Dormí mucho, como las princesas en los cuentos. Cuando abrí los ojos amanecía sobre una enorme extensión de algodón. Me pareció que el autobús se deslizaba sobre un campo nevado e imaginé que el hombre me habría raptado y que me llevaría a algún lugar perdido del Canadá o de Alaska. Me moví. Todo el cuerpo me dolía, literalmente. Pero tenía en mi cabeza a aquel hombre y la firme intención de besarlo de inmediato, como si fuéramos novios que despiertan tras su primera noche juntos. Me di la vuelta sonriendo, pero fue a la nada. El hombre no estaba allí.
En Nueva Orleáns me esperaba mi tío Joan. Me besó cuando bajé del autobús y luego, tomándome por los hombros, dijo:
—Cuánto has cambiado. Cuánto ha cambiado la pequeña Diana…
No lo sabía bien. Yo misma tampoco lo sabía, mientras avanzaba con la caja de los regalos al lado de aquel hombre que tiraba de mis maletas, y le decía que el viaje bien, un poco cansada pero bien, muy bien.

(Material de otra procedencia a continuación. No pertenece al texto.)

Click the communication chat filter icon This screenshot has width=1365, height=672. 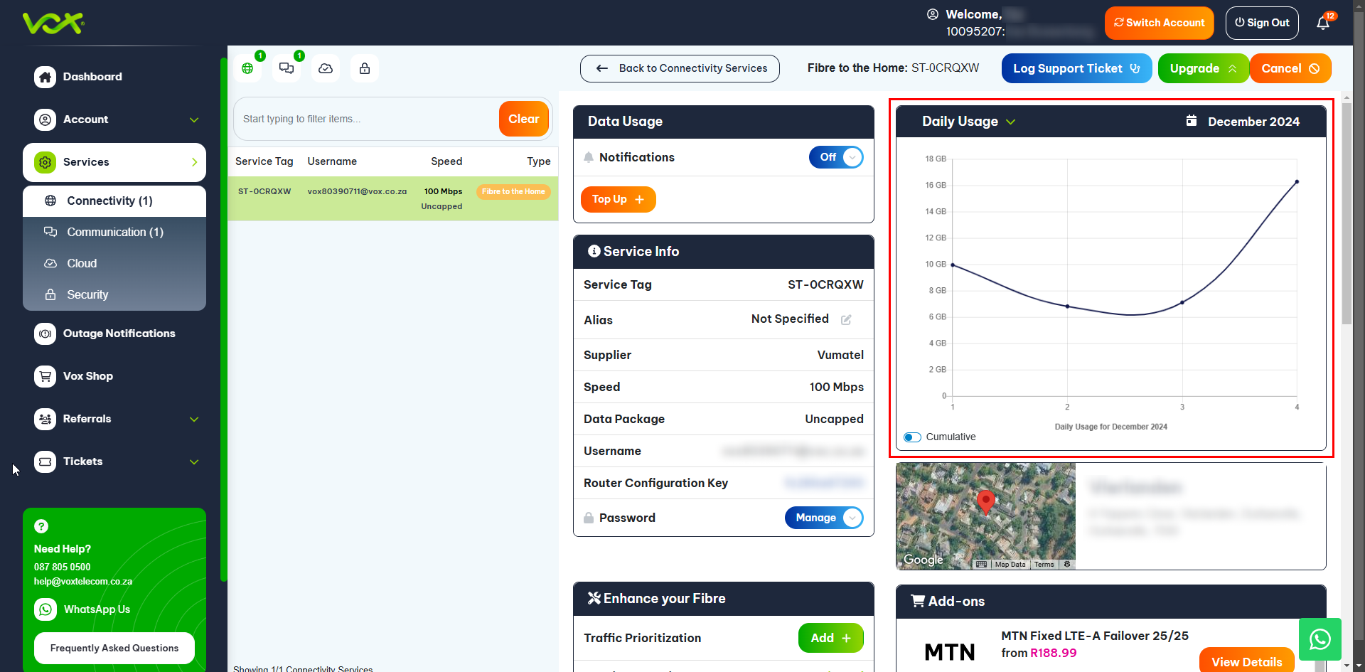(x=287, y=68)
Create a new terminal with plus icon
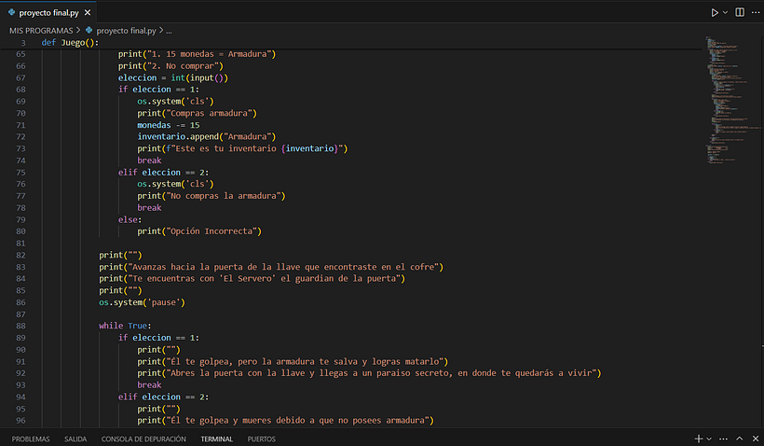This screenshot has height=446, width=764. 699,439
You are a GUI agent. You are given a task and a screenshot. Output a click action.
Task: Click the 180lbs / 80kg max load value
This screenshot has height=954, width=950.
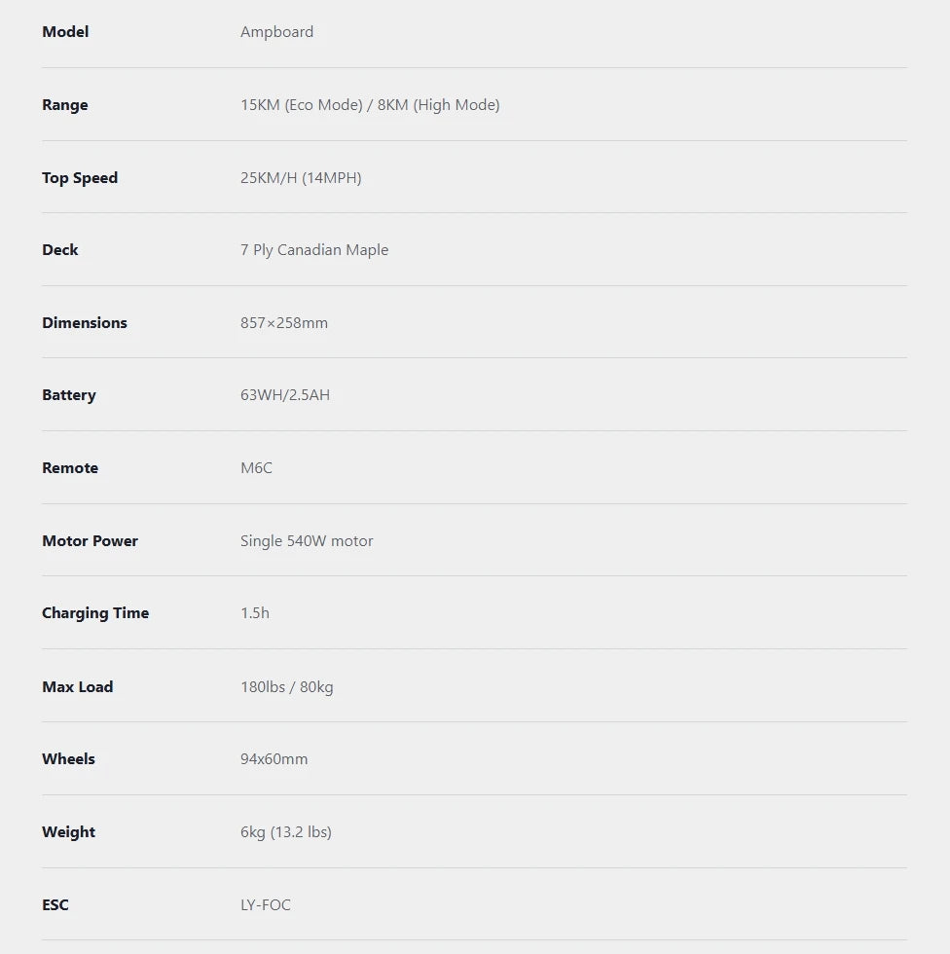click(x=287, y=687)
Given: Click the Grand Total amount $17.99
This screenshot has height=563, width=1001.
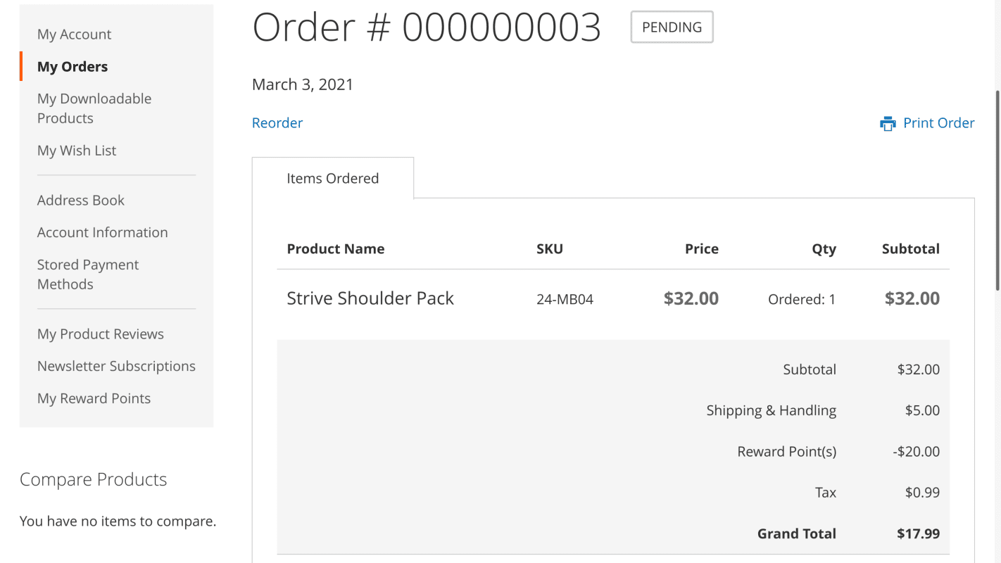Looking at the screenshot, I should tap(918, 534).
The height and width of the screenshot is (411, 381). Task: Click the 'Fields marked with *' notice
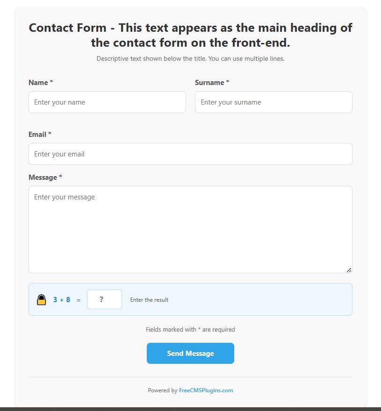click(190, 329)
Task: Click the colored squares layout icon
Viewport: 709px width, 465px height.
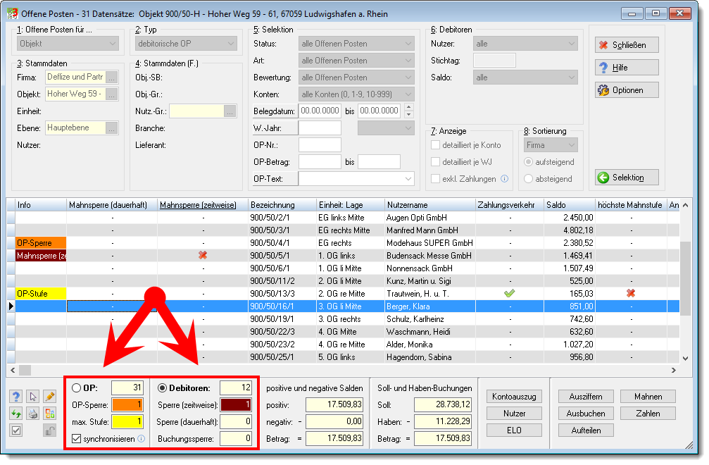Action: [x=50, y=413]
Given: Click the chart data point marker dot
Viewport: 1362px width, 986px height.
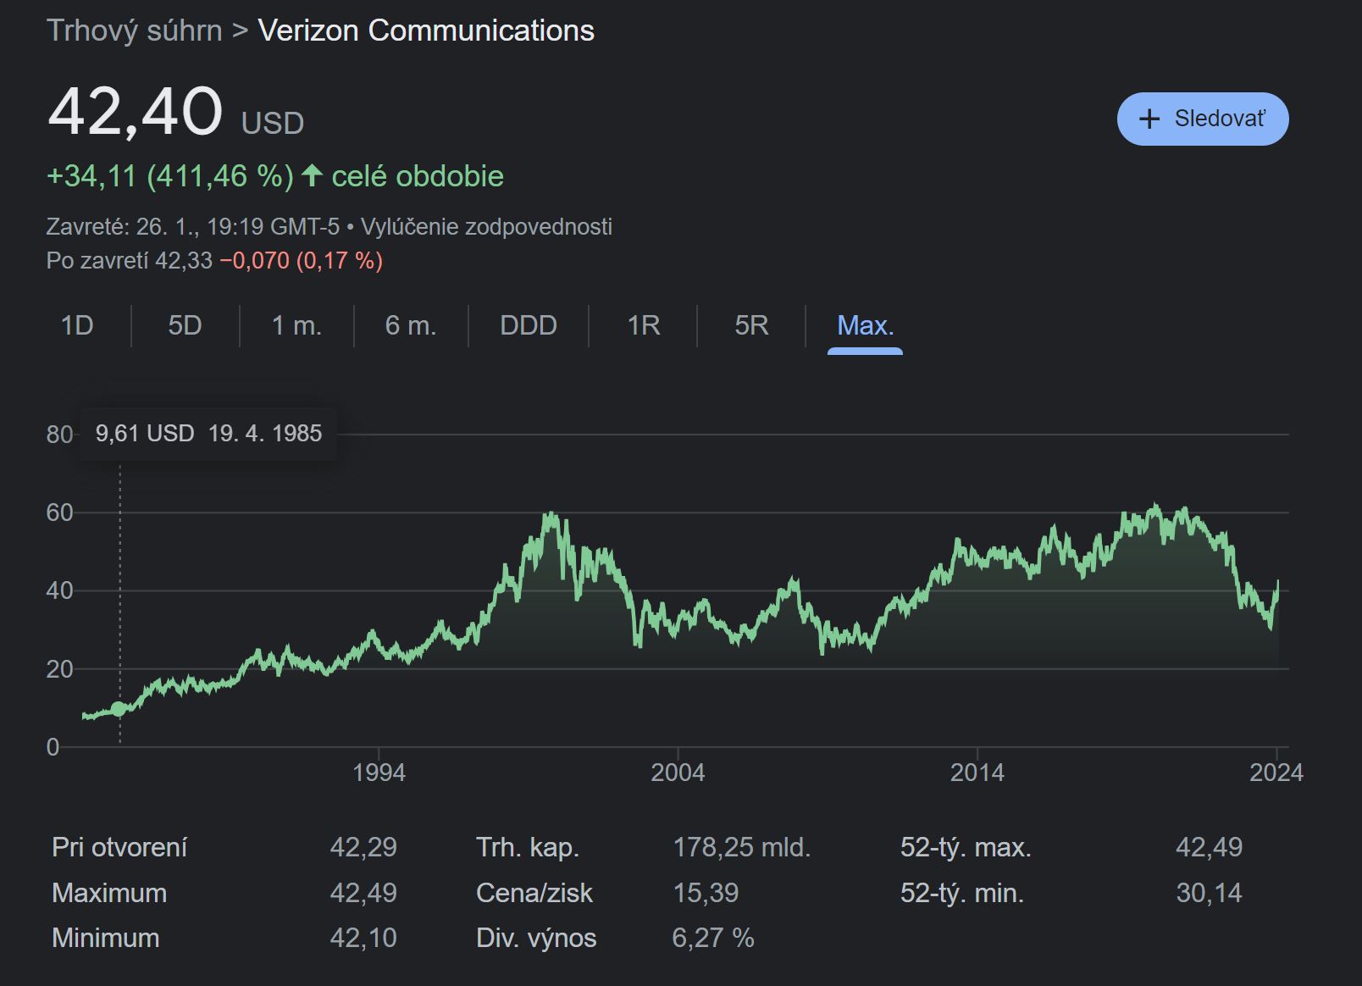Looking at the screenshot, I should pos(119,709).
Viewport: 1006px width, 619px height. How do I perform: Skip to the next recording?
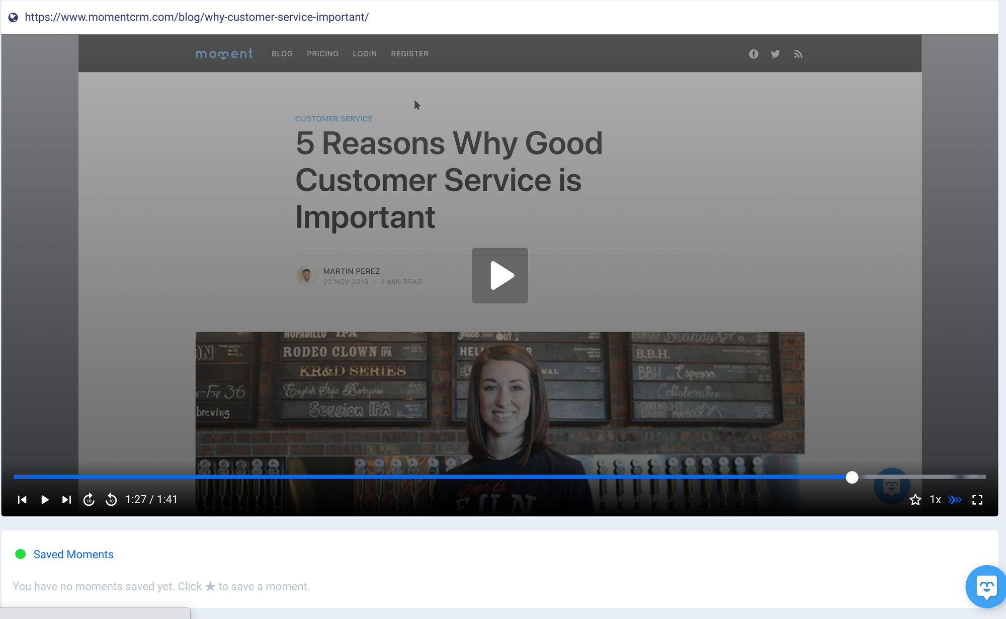[x=66, y=500]
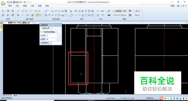
Task: Close the 立即菜单 floating panel
Action: pyautogui.click(x=61, y=25)
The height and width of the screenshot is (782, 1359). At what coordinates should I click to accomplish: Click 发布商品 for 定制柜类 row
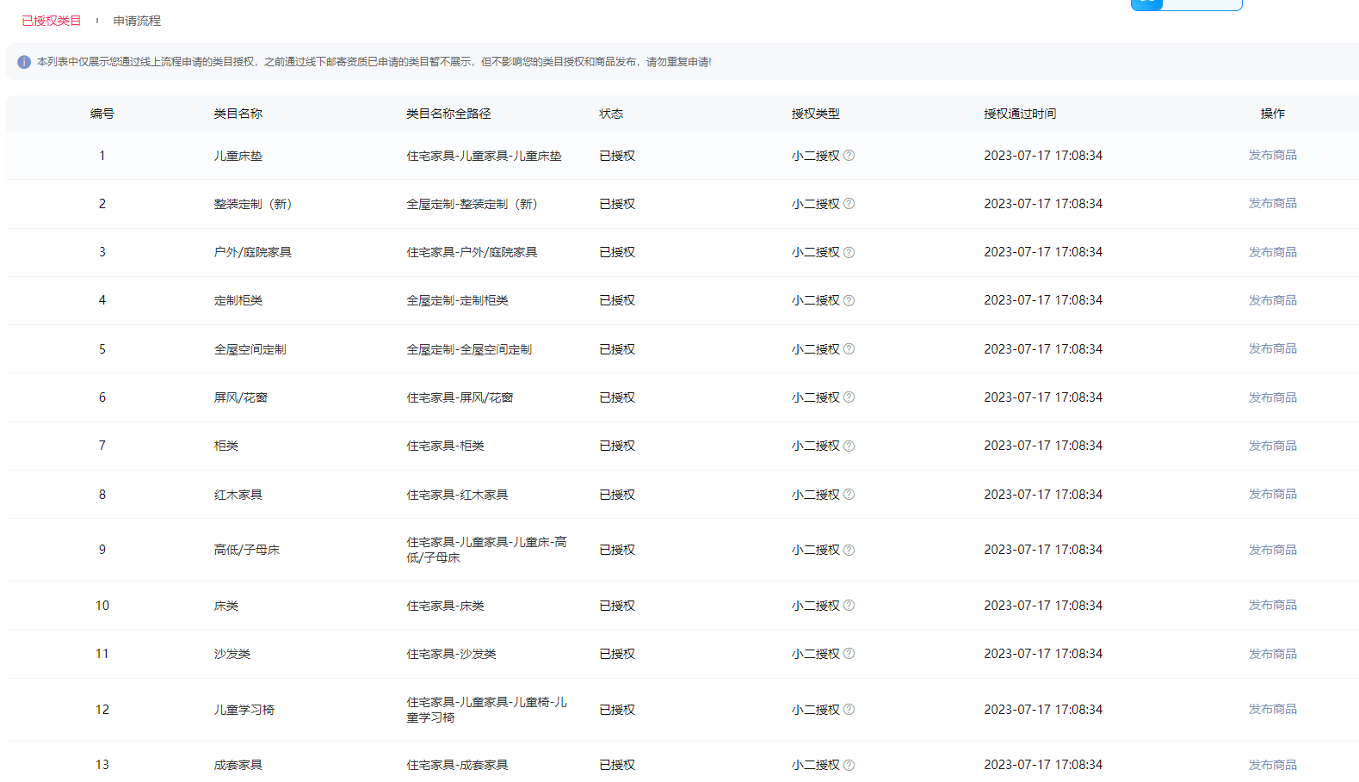coord(1272,300)
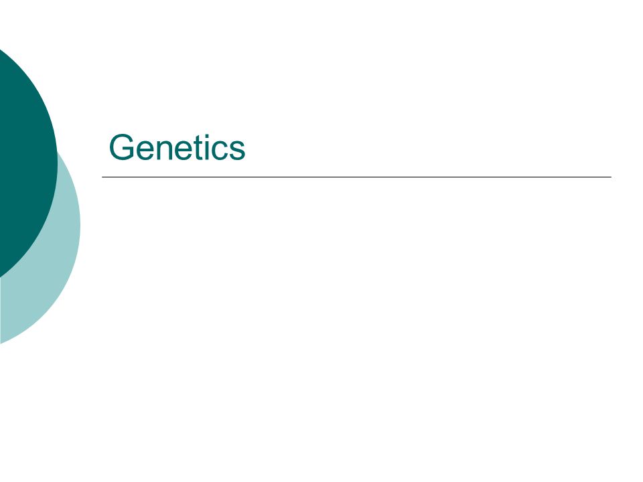Click the Genetics slide title text
Image resolution: width=643 pixels, height=482 pixels.
[177, 147]
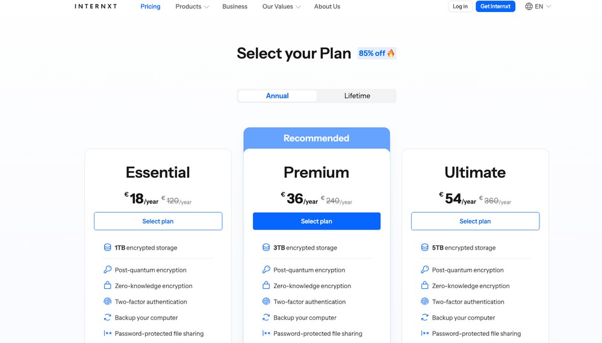Expand the Products dropdown menu

(x=192, y=7)
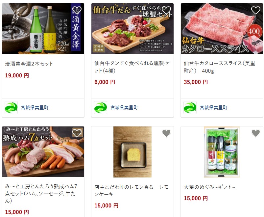Favorite the 清酒黄金澤2本セット sake item
Viewport: 264px width, 217px height.
77,10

La tía Cindy trabajaba y las pequeñas estaban en el colegio, así que con el tío Joan lo hice nada más entrar en su casa. Me abalancé sobre él y antes de que pudiera resistirse ya le había bajado los pantalones. Me dolía, pero no quería estar enamorada de un extraño, de un fantasma, alguien a quien no volvería a ver jamás. Lo hicimos una y otra vez, siempre que pudimos, en los cuatro días que pasé con ellos. El tío Joan fue dulce, tierno, y me enseñó cosas. Pero en ningún momento logré sacar de mi… cabeza al hombre de Memphis.
Volví a España. Mis padres también me encontraron muy cambiada, y un poco triste. En mi cumpleaños invité a los viejos amigos, a meros conocidos. En poco más de una semana he estado con todos, y a todos les he pedido algo que les ha resultado sorprendente o imposible. Supongo que no tendré muy buena reputación, cosa que no me importaría si al menos hubiera encontrado el antídoto. Pero ni el tío Joan (que también me escribe, y me pregunta cuándo volveremos a vernos) ni ninguno de esos críos ha logrado que me sienta tan… llena. No renuncio a la esperanza de encontrarle, o que me encuentre, algún día, aquel hombre, el mudo fantasma de Memphis. Sé que es sólo un sueño, algo ridículo, algo idiota. Puro romanticismo, pero qué le voy a hacer. Hay cosas que no tienen remedio, y entre ellas está mi corazón.